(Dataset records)
--*--

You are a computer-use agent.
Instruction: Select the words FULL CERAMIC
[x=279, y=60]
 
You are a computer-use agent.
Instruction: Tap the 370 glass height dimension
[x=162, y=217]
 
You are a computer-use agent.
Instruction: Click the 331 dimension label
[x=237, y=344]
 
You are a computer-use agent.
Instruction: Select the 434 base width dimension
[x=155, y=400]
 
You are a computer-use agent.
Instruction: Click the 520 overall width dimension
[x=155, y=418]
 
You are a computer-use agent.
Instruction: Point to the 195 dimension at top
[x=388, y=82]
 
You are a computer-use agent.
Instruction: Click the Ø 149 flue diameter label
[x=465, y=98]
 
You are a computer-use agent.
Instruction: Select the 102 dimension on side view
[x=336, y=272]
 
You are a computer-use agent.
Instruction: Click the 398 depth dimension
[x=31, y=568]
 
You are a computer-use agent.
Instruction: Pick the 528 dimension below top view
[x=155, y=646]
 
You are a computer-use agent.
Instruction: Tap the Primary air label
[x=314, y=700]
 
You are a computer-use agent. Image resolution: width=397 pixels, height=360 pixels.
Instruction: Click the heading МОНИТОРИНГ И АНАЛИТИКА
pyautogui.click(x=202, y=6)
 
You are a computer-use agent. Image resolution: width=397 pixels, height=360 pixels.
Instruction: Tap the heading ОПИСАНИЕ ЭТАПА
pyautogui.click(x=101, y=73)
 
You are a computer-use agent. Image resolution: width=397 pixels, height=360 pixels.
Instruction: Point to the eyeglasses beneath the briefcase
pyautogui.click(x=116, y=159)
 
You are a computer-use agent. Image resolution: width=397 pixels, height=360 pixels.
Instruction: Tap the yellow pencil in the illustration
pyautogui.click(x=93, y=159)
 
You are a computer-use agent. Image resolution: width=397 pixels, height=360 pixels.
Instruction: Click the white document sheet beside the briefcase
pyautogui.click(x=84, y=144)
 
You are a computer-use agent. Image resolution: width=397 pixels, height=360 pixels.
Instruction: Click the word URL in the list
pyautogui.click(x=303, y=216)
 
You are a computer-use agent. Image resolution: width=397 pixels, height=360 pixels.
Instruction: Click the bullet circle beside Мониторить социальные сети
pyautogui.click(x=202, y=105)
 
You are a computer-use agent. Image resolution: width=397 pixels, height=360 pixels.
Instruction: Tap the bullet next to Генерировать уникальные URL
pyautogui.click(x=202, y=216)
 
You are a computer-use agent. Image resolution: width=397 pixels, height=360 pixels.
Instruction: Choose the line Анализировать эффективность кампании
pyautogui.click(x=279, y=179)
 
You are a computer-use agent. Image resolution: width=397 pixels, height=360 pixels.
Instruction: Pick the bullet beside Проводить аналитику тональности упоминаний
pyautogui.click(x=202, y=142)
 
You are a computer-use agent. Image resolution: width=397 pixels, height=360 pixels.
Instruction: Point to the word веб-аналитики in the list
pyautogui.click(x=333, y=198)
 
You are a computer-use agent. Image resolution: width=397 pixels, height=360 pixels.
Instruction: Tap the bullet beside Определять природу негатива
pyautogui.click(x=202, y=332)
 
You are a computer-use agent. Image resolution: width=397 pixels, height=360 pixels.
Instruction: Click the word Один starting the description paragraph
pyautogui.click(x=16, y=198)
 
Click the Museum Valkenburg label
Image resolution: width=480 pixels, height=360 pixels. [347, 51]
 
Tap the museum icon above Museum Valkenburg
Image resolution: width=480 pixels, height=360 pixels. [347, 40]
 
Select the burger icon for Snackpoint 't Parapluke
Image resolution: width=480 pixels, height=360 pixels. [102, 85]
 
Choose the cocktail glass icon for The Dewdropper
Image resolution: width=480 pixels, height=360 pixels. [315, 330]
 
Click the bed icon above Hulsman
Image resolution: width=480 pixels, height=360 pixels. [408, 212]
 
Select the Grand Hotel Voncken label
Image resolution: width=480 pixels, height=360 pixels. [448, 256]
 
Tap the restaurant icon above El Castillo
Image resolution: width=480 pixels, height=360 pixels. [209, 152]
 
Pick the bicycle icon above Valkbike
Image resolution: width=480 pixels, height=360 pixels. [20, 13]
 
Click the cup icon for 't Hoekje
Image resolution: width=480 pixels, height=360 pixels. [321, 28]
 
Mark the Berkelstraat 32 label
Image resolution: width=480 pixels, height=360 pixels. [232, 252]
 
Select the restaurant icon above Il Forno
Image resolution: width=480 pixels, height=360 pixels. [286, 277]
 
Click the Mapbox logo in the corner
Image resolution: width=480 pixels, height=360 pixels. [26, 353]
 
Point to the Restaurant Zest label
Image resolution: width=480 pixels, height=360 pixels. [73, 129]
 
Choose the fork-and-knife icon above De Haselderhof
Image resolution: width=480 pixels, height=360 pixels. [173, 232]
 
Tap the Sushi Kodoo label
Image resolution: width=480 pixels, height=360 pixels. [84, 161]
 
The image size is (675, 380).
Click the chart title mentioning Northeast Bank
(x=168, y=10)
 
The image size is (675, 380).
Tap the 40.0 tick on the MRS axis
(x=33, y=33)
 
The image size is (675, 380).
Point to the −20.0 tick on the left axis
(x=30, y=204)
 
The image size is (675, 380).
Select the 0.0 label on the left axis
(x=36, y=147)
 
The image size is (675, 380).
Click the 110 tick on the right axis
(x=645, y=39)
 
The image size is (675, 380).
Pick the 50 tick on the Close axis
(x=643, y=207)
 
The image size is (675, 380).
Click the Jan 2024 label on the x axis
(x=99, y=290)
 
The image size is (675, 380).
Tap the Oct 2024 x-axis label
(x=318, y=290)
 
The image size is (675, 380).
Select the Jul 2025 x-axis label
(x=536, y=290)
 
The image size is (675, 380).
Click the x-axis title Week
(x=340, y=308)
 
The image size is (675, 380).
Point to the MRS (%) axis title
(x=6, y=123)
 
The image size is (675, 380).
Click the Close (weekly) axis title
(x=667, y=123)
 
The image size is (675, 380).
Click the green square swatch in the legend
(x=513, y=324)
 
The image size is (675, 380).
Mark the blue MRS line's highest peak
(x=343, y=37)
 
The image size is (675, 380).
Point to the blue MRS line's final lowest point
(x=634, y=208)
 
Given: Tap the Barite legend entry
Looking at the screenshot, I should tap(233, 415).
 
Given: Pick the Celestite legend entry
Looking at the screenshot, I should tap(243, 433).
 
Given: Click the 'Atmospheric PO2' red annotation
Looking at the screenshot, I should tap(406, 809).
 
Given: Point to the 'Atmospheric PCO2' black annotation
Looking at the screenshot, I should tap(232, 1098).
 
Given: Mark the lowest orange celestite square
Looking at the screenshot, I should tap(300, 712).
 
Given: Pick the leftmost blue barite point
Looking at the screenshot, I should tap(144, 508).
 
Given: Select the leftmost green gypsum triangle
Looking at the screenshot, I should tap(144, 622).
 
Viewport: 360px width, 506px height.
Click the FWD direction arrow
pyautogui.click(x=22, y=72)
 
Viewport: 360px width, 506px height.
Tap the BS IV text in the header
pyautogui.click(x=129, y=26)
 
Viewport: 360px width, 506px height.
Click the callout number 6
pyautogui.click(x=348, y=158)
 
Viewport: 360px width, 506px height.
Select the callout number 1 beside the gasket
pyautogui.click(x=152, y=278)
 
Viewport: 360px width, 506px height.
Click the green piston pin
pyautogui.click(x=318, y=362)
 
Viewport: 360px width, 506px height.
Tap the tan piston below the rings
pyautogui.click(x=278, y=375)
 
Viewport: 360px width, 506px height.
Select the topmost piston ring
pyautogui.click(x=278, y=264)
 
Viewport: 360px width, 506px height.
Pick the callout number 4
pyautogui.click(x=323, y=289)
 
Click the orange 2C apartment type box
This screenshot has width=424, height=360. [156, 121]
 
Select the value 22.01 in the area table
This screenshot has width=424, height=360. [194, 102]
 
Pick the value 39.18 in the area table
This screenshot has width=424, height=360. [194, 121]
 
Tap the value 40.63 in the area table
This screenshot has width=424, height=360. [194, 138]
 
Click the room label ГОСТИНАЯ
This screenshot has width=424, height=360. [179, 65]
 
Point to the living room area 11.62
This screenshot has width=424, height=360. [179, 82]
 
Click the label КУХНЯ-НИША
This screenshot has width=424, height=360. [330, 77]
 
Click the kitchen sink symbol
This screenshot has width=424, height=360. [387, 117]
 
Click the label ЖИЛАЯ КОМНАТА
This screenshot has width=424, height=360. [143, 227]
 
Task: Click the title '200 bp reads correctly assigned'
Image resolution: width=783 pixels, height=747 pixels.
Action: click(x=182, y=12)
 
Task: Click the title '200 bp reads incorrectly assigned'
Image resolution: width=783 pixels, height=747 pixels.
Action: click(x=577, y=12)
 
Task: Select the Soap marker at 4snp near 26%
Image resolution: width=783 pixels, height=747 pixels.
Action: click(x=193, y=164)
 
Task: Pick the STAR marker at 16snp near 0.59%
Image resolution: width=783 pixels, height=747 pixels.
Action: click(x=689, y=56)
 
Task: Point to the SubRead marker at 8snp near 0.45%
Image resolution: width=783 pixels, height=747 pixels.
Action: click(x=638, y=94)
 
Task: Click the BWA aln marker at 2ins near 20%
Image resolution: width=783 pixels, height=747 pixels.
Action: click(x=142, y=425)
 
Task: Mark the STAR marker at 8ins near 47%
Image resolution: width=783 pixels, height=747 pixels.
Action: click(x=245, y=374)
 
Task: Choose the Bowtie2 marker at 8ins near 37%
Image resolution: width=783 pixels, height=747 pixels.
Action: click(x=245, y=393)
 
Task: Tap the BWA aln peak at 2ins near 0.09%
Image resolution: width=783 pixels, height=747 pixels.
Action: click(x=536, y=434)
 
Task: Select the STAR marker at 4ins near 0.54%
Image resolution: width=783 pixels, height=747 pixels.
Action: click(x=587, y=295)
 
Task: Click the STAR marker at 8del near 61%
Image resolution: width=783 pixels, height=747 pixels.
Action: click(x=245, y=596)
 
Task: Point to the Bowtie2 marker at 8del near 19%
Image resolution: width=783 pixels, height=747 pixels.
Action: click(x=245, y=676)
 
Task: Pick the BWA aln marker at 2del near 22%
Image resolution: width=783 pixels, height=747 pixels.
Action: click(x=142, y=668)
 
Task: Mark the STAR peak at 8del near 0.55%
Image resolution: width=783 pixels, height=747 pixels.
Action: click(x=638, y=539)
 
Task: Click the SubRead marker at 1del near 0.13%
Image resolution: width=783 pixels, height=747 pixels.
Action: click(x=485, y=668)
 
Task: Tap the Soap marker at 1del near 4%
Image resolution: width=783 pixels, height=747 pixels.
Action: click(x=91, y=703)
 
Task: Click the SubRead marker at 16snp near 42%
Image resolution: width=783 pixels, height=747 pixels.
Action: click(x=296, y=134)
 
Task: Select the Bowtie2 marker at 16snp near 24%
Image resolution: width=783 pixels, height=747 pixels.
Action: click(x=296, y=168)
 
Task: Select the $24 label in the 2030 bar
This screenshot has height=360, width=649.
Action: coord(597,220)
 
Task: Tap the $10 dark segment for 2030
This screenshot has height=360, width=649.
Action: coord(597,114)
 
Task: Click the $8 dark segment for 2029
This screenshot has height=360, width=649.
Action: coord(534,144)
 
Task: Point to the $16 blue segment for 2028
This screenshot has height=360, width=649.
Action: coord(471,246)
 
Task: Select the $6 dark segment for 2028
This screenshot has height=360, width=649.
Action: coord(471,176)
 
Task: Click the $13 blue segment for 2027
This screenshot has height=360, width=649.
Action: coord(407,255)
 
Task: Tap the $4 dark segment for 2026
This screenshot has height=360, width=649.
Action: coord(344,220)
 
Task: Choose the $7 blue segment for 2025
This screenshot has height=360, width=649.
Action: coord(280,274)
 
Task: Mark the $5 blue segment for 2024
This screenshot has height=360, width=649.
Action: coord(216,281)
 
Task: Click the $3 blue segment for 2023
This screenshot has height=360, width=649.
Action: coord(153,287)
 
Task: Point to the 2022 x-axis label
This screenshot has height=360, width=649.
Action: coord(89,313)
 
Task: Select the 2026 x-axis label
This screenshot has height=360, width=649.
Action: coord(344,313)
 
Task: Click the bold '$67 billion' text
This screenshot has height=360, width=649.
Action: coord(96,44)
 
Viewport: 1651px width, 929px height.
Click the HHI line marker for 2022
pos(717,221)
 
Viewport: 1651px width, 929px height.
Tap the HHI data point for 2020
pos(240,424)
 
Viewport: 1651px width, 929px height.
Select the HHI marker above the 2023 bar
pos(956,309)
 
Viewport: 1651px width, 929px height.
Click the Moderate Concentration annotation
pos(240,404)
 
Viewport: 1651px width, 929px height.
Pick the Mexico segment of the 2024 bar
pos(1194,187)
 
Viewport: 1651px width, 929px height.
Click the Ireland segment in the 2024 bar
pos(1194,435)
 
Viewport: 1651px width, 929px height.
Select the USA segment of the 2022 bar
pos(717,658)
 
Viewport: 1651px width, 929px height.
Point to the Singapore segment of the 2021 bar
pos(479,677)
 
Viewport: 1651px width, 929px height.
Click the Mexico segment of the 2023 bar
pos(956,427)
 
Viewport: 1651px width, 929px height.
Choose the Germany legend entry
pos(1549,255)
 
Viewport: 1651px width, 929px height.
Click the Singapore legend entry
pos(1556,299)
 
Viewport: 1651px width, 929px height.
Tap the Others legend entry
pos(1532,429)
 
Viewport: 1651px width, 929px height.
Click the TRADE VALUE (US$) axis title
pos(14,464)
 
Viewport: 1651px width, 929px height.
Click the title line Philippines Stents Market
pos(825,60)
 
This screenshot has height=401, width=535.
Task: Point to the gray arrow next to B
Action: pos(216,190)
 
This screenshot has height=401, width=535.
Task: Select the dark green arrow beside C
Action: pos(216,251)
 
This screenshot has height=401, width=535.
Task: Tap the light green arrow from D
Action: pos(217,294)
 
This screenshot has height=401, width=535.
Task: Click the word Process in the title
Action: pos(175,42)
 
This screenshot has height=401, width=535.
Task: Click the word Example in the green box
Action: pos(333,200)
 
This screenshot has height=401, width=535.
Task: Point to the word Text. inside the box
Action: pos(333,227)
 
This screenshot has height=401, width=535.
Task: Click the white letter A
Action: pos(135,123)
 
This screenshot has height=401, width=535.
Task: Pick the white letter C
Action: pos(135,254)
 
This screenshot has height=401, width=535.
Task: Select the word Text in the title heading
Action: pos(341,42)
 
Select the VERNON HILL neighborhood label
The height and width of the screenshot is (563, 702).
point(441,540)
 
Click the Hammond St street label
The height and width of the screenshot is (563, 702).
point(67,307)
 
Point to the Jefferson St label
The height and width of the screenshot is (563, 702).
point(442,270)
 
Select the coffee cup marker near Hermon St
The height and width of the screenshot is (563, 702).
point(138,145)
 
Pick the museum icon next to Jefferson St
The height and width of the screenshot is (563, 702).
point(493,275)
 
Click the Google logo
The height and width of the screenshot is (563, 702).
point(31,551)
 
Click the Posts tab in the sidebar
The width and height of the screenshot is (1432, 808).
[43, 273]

--*--

TASK GOAL: Gather every line of the listing above that contains the word "table". Copy each such line in full.

OUTPUT FOR THIS EXERCISE:
Select the value 22.01 in the area table
Pick the value 39.18 in the area table
Tap the value 40.63 in the area table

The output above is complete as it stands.